Jam 08.30 setelah segalanya rapih kami segera hendak menuju Cemoro Sewu (basecamp pendakian Gunung Lawu di Jawa Timur) yang jaraknya hanya berselang 500 meter dari basecamp Cemoro Kandang. Perjalanan tak membutuhkan waktu lama, jam 09.30 kami sudah sampai di Cemoro Sewu. Dan karena hari ini adalah hari Jumat jadi saya tidak langsung mendaki melainkan menunggu sampai setelah Shalat Jumat dan baru mendaki setelah Shalat Jumat selesai. Letak masjid yang bersebrangan dengan basecamp pun membuat pelaksanaan Shalat Jumat jadi lebih mudah karena tidak perlu mencari masjid yang letaknya jauh dengan basecamp.

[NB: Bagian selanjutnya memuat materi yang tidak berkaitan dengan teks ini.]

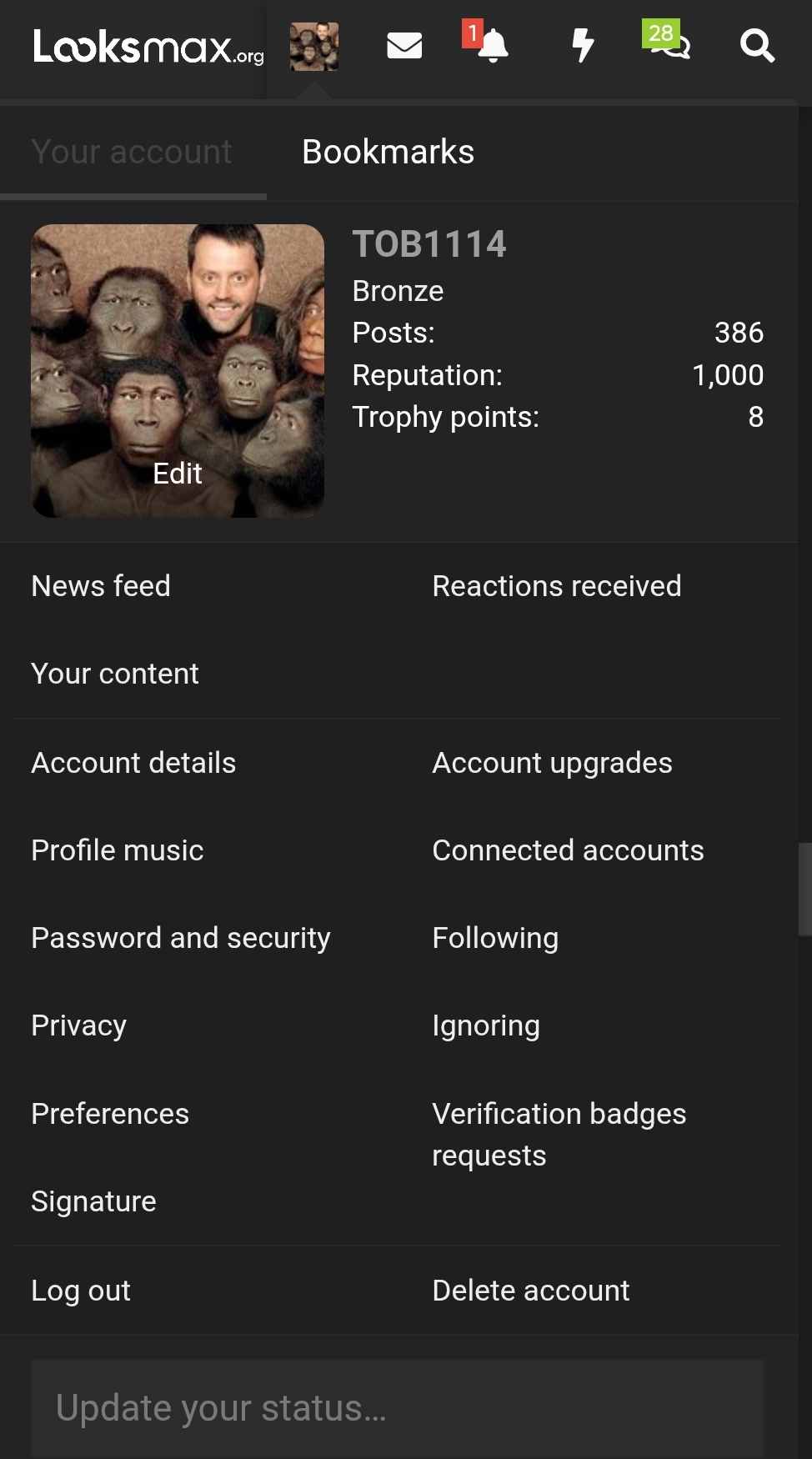Open the envelope messages icon

tap(404, 46)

Lawu dari arah Tawangmangu
Cemoro Sewu














Selepas Shalat Jumat, tepat pukul 12.35 saya, ayah dan adik saya yang pertama memulai pendakian, sedangkan bunda dan adik saya yang selanjutnya menunggu di penginapan yang letaknya juga tak jauh dari basecamp. Jalur pendakian di Cemoro Sewu mirip sekali dengan jalu pendakian Gede Pangrango via Cibodas, jalurnya yang jelas dan tersusun batu rapih membuat pendakian tidak terlalu membingungkan karena tugas pendaki hanya mengikuti susunan batu yang sudah rapih. Tapi disisi lain, jalur yang seperti ini lebih cepat membuat kaki nyeri dan sakit untuk melangkah.

Setelah 1 jam berjalan naik dan diselingi beberapa kali istirahat, kami sampai di pos 1 (Wes - Wesan). Di pos 1 terdapat warung yang menjajakan makanan dan minuman dan juga lahan yang cukup untuk 2 -3 tenda. Tetapi, mendirikan tenda di pos 1 bukanlah hal yang saya rekomendasikan karena dari sini perjalanan menuju puncak sangat masih jauh. Setelah beristirahat sejenak untuk membasahi kerongkongan, kami kembali melanjutkan perjalanan.

Pos 1 Wes - Wesan
Pendakian menuju pos 2 adalah pendakian yang cukup panjang dan jalur pun masih didominasi bebatuan yang tersusun. Matahari yang kian melunak panasnya membuat energi kami setidaknya lebih tersimpan untuk mendaki walaupun tetap saja melelahkan. Setelah 1 jam 40 menit mendaki kami tiba di pos 2 dan tidak terdapat siapa - siapa lagi disana. Disini juga terdapat warung, tetapi saat kami sampai warung tersebut masih tutup.

Jam 15.30 pendakian kembali dilanjutkan, dan setelah dapat omongan dari sana - sini katanya jalur dari pos 2 - pos 3 adalah jalur pendakian terberat menuju Puncak Gunung Lawu. Tetapi, menurut saya selama mendaki pun jalur ini bukanlah yang tersulit karena setelah 1 jam 5 menit kami bisa sampai di pos 3. Dan kondisinya pun sama, disini hanya ada kami bertiga, ya dapat dimaklumi karena kami mulai mendaki di hari Jumat sedangkan Gunung Lawu biasanya ramai pendaki di hari Sabtu dan Minggu. Di pos 3 kami memutuskan untuk membuka perbekalan untuk mengisi perut yang mulai keroncongan sebelum berunding mau melanjutkan perjalanan atau mendirikan tenda di pos 3.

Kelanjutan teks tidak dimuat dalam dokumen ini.